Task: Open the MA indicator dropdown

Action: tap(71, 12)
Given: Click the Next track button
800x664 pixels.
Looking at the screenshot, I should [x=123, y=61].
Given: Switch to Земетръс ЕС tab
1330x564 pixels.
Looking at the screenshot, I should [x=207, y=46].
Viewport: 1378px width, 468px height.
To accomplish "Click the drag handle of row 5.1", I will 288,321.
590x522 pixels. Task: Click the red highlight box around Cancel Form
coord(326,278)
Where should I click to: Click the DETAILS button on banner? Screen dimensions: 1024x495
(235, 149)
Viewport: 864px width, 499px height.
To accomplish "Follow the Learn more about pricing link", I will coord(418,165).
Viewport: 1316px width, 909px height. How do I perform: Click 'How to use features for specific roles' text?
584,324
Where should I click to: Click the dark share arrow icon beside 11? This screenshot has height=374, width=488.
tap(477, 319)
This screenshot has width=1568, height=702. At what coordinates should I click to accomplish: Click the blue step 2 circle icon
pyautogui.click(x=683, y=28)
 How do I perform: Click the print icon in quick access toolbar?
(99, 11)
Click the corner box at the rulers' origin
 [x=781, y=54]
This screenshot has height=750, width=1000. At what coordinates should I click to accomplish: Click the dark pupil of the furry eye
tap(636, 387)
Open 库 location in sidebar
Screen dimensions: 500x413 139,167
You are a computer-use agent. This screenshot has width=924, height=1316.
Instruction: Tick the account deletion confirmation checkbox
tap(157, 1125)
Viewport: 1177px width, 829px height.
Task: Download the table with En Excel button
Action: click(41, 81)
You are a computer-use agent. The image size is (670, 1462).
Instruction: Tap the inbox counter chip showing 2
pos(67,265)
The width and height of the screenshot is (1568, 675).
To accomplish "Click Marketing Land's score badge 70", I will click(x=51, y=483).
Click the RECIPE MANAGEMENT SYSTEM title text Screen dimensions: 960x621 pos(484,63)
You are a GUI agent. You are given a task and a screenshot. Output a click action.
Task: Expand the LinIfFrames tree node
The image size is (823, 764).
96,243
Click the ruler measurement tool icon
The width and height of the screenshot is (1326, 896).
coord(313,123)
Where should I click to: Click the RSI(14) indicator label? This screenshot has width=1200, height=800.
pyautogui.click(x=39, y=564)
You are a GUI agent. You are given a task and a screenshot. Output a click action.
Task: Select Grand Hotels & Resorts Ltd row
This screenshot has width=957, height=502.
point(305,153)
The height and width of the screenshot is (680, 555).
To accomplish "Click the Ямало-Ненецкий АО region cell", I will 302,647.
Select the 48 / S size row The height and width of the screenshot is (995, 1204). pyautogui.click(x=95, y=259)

------------------------------------------------------------------------

Repeat the listing exactly, keeping every word in place.

Task: Open the MA indicator dropdown

Action: tap(71, 12)
Given: Click the Next track button
800x664 pixels.
Looking at the screenshot, I should [x=123, y=61].
Given: Switch to Земетръс ЕС tab
1330x564 pixels.
Looking at the screenshot, I should [x=207, y=46].
Viewport: 1378px width, 468px height.
To accomplish "Click the drag handle of row 5.1", I will 288,321.
590x522 pixels. Task: Click the red highlight box around Cancel Form
coord(326,278)
Where should I click to: Click the DETAILS button on banner? Screen dimensions: 1024x495
(235, 149)
Viewport: 864px width, 499px height.
To accomplish "Follow the Learn more about pricing link", I will coord(418,165).
Viewport: 1316px width, 909px height. How do I perform: Click 'How to use features for specific roles' text?
584,324
Where should I click to: Click the dark share arrow icon beside 11? This screenshot has height=374, width=488.
tap(477, 319)
This screenshot has width=1568, height=702. At what coordinates should I click to accomplish: Click the blue step 2 circle icon
pyautogui.click(x=683, y=28)
 How do I perform: Click the print icon in quick access toolbar?
(99, 11)
Click the corner box at the rulers' origin
 [x=781, y=54]
This screenshot has height=750, width=1000. At what coordinates should I click to accomplish: Click the dark pupil of the furry eye
tap(636, 387)
Open 库 location in sidebar
Screen dimensions: 500x413 139,167
You are a computer-use agent. This screenshot has width=924, height=1316.
Instruction: Tick the account deletion confirmation checkbox
tap(157, 1125)
Viewport: 1177px width, 829px height.
Task: Download the table with En Excel button
Action: click(41, 81)
You are a computer-use agent. The image size is (670, 1462).
Instruction: Tap the inbox counter chip showing 2
pos(67,265)
The width and height of the screenshot is (1568, 675).
To accomplish "Click Marketing Land's score badge 70", I will click(x=51, y=483).
Click the RECIPE MANAGEMENT SYSTEM title text Screen dimensions: 960x621 pos(484,63)
You are a GUI agent. You are given a task and a screenshot. Output a click action.
Task: Expand the LinIfFrames tree node
The image size is (823, 764).
96,243
Click the ruler measurement tool icon
The width and height of the screenshot is (1326, 896).
coord(313,123)
Where should I click to: Click the RSI(14) indicator label? This screenshot has width=1200, height=800.
pyautogui.click(x=39, y=564)
You are a GUI agent. You are given a task and a screenshot. Output a click action.
Task: Select Grand Hotels & Resorts Ltd row
This screenshot has width=957, height=502.
point(305,153)
The height and width of the screenshot is (680, 555).
To accomplish "Click the Ямало-Ненецкий АО region cell", I will 302,647.
Select the 48 / S size row The height and width of the screenshot is (995, 1204). pyautogui.click(x=95, y=259)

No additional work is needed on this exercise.